> _SHORT EXERCISE_: Copy character for character the lines below, from the line containing "The image size is (1402, 840)." through the last line, both included.

> _DATA FOR THE TASK_:
################
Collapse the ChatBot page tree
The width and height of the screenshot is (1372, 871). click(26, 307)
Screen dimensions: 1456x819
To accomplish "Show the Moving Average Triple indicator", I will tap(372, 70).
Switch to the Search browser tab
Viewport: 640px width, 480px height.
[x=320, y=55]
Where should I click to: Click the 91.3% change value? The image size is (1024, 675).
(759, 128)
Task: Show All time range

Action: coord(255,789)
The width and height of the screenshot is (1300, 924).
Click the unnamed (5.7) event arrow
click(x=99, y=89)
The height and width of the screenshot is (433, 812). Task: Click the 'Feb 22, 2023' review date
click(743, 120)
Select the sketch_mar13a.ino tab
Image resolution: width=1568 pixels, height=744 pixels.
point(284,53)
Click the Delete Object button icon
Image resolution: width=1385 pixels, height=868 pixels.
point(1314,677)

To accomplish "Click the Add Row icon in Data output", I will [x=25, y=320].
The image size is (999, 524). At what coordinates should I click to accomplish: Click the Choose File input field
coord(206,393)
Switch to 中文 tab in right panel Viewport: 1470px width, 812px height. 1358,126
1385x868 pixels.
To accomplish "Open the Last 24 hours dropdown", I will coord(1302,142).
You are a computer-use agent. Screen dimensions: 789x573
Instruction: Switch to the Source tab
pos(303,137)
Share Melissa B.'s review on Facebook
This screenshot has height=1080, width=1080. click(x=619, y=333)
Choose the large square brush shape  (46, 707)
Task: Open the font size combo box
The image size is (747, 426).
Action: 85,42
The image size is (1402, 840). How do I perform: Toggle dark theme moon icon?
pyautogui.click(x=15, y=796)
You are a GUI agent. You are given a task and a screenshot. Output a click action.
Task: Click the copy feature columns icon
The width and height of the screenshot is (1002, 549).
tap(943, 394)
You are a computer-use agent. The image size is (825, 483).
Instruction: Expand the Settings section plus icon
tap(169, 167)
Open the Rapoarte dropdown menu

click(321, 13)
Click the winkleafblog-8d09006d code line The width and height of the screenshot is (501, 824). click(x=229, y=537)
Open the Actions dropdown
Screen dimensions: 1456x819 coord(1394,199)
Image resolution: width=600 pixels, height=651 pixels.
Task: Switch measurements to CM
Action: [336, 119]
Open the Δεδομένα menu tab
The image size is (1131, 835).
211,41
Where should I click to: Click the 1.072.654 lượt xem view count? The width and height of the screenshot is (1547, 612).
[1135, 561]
################
> _TASK ANSWER_:
The image size is (1402, 840). How do I perform: Toggle dark theme moon icon?
pyautogui.click(x=15, y=796)
You are a GUI agent. You are given a task and a screenshot. Output a click action.
Task: Click the copy feature columns icon
The width and height of the screenshot is (1002, 549).
tap(943, 394)
You are a computer-use agent. The image size is (825, 483).
Instruction: Expand the Settings section plus icon
tap(169, 167)
Open the Rapoarte dropdown menu

click(321, 13)
Click the winkleafblog-8d09006d code line The width and height of the screenshot is (501, 824). click(x=229, y=537)
Open the Actions dropdown
Screen dimensions: 1456x819 coord(1394,199)
Image resolution: width=600 pixels, height=651 pixels.
Task: Switch measurements to CM
Action: [336, 119]
Open the Δεδομένα menu tab
The image size is (1131, 835).
211,41
Where should I click to: Click the 1.072.654 lượt xem view count? The width and height of the screenshot is (1547, 612).
[1135, 561]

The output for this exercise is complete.